Outage in Azure US-East-1
Incident Report for InfluxDB Cloud
Postmortem

Summary

On 29 July 2022 at 17:01:11 to 29 July 2022 at 18:45:44, users in the Azure US-East-1 region encountered read and write unavailability due to disk management rate limits from an Azure outage, causing pods to get stuck in a ContainerCreating state when pods were being restarted.

Background

InfluxDB Cloud is built to be elastic by resizing available storage to meet the shifting storage demands of our users. As usage of the platform grows, requests are made to the cloud provider to allocate this storage with the general expectation of disk availability from the provider.  

Trigger

This incident was triggered by:

  1. Lowered API rate limits from Azure due to an outage in the US-EAST-1 region.
  2. Multiple scaling operations starting in the US-EAST-1 region.

Learnings & Mitigation Actions

Manually remove invalid Persistent Volume Claims (PVCs) and nodes that had disks that were failing to detach.

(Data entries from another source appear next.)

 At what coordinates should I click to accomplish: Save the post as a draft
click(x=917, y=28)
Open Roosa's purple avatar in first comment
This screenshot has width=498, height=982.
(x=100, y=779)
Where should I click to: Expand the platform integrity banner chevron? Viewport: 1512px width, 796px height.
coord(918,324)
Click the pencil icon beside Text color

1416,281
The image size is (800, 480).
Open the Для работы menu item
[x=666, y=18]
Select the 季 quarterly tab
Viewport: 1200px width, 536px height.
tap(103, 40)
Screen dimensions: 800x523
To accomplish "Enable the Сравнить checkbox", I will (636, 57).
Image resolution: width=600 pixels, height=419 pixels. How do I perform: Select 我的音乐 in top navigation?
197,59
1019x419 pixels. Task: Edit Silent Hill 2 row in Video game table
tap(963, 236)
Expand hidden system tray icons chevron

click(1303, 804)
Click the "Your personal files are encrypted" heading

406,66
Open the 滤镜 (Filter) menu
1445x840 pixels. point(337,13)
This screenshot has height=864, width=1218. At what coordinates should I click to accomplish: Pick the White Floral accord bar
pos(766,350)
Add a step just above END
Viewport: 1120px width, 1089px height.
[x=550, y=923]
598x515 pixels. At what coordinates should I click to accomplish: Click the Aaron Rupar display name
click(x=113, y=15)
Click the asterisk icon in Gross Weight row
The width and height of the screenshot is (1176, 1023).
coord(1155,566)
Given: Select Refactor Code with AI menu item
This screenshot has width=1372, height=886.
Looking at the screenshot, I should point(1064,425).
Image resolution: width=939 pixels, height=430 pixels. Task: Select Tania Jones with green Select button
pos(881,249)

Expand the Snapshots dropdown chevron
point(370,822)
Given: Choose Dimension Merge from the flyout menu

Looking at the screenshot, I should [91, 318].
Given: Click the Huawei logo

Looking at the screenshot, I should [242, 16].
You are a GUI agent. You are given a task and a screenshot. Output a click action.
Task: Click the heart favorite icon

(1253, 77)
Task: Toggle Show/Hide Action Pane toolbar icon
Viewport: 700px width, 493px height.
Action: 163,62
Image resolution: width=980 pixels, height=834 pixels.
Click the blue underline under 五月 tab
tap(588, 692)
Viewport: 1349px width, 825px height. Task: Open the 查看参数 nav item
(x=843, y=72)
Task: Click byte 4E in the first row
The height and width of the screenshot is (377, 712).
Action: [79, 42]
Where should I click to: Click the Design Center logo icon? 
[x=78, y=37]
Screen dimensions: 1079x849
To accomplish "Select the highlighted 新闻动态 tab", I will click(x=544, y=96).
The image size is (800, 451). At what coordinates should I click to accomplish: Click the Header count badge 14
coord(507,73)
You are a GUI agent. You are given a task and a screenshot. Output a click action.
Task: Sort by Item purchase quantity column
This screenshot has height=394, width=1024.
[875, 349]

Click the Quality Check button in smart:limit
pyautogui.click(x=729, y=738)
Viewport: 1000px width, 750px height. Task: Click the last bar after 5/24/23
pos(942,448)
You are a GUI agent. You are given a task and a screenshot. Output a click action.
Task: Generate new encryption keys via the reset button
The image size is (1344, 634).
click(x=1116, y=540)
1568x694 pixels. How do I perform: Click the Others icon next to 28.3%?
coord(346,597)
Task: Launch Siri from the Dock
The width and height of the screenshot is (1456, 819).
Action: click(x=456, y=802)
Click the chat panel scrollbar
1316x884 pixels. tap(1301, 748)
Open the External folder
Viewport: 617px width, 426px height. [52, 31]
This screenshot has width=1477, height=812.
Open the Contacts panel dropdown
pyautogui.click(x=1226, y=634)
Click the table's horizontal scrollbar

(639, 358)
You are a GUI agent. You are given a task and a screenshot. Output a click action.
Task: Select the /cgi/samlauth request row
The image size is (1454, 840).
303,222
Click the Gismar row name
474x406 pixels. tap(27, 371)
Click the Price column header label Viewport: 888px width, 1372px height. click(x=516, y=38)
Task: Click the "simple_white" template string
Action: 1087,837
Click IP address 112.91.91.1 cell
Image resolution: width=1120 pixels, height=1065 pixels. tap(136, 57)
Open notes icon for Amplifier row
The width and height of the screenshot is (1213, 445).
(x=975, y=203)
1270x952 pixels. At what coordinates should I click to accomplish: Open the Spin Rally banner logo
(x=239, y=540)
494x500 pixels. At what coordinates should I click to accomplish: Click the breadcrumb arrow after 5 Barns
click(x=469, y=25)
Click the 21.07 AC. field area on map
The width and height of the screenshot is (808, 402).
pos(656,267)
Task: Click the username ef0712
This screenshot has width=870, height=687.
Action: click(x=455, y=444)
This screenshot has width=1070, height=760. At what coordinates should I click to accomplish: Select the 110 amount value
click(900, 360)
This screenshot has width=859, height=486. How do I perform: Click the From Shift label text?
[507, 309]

Posted Aug 09, 2022 - 22:51 UTC

Resolved
The issue is resolved and all the services are fully available.
Posted Jul 29, 2022 - 23:31 UTC
Update
We are continuing to monitor for any further issues.
Posted Jul 29, 2022 - 23:29 UTC
Update
We are continuing to monitor for any further issues.
Posted Jul 29, 2022 - 23:10 UTC
Monitoring
The issue is resolved and we are monitoring the system now.
Posted Jul 29, 2022 - 23:09 UTC
Update
We are experiencing query performance issues in Azure US-East-1 and are continuing to investigate. Writes were impaired for 10 minutes at 20:40 UTC.
Posted Jul 29, 2022 - 21:58 UTC
Identified
This outage looks to be caused by an earlier outage in Azure, we are working on bringing services back online.
Posted Jul 29, 2022 - 21:09 UTC
Investigating
We are currently investigating this issue.
Posted Jul 29, 2022 - 21:03 UTC
This incident affected: Azure: Virginia, East US (API Writes, API Queries, Tasks, Persistent Storage, Compute).